## Work task
All the data beneath this line is to be reproduced exactly.
[Opening Record set section]
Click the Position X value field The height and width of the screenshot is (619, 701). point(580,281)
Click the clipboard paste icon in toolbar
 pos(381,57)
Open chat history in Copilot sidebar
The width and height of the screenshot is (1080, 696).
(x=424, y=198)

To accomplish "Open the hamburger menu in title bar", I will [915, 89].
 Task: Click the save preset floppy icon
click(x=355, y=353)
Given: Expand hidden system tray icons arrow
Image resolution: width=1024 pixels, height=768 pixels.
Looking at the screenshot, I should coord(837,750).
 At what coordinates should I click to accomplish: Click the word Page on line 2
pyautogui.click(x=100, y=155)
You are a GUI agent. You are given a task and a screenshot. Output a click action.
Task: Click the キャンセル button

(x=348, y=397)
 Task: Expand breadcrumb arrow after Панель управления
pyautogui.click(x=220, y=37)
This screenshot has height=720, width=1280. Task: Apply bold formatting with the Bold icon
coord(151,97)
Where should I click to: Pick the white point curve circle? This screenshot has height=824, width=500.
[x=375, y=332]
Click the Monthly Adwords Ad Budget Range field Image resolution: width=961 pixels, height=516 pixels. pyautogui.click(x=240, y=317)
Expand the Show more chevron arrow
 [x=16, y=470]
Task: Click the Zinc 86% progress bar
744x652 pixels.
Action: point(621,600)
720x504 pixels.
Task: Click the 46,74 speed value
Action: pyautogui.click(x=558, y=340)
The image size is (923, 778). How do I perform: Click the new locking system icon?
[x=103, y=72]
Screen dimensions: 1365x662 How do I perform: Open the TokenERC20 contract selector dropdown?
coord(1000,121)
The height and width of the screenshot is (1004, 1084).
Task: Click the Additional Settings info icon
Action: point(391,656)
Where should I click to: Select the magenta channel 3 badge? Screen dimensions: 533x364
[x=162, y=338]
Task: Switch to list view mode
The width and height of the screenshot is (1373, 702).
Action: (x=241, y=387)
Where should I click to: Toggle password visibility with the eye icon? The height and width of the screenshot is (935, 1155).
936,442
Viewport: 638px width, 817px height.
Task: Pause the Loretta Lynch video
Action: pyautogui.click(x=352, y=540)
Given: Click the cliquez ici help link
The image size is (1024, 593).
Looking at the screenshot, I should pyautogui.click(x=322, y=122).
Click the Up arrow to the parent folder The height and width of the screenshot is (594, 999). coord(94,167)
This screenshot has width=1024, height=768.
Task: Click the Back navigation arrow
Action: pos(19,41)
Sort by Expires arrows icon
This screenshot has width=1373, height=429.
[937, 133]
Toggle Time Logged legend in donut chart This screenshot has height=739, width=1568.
[Closing Record set section]
## Response box
Click the Position X value field The height and width of the screenshot is (619, 701). point(580,281)
Click the clipboard paste icon in toolbar
 pos(381,57)
Open chat history in Copilot sidebar
The width and height of the screenshot is (1080, 696).
(x=424, y=198)

To accomplish "Open the hamburger menu in title bar", I will [915, 89].
 Task: Click the save preset floppy icon
click(x=355, y=353)
Given: Expand hidden system tray icons arrow
Image resolution: width=1024 pixels, height=768 pixels.
Looking at the screenshot, I should coord(837,750).
 At what coordinates should I click to accomplish: Click the word Page on line 2
pyautogui.click(x=100, y=155)
You are a GUI agent. You are given a task and a screenshot. Output a click action.
Task: Click the キャンセル button

(x=348, y=397)
 Task: Expand breadcrumb arrow after Панель управления
pyautogui.click(x=220, y=37)
This screenshot has height=720, width=1280. Task: Apply bold formatting with the Bold icon
coord(151,97)
Where should I click to: Pick the white point curve circle? This screenshot has height=824, width=500.
[x=375, y=332]
Click the Monthly Adwords Ad Budget Range field Image resolution: width=961 pixels, height=516 pixels. pyautogui.click(x=240, y=317)
Expand the Show more chevron arrow
 [x=16, y=470]
Task: Click the Zinc 86% progress bar
744x652 pixels.
Action: point(621,600)
720x504 pixels.
Task: Click the 46,74 speed value
Action: pyautogui.click(x=558, y=340)
The image size is (923, 778). How do I perform: Click the new locking system icon?
[x=103, y=72]
Screen dimensions: 1365x662 How do I perform: Open the TokenERC20 contract selector dropdown?
coord(1000,121)
The height and width of the screenshot is (1004, 1084).
Task: Click the Additional Settings info icon
Action: point(391,656)
Where should I click to: Select the magenta channel 3 badge? Screen dimensions: 533x364
[x=162, y=338]
Task: Switch to list view mode
The width and height of the screenshot is (1373, 702).
Action: (x=241, y=387)
Where should I click to: Toggle password visibility with the eye icon? The height and width of the screenshot is (935, 1155).
936,442
Viewport: 638px width, 817px height.
Task: Pause the Loretta Lynch video
Action: pyautogui.click(x=352, y=540)
Given: Click the cliquez ici help link
The image size is (1024, 593).
Looking at the screenshot, I should pyautogui.click(x=322, y=122).
Click the Up arrow to the parent folder The height and width of the screenshot is (594, 999). coord(94,167)
This screenshot has width=1024, height=768.
Task: Click the Back navigation arrow
Action: pos(19,41)
Sort by Expires arrows icon
This screenshot has width=1373, height=429.
[937, 133]
Toggle Time Logged legend in donut chart This screenshot has height=739, width=1568.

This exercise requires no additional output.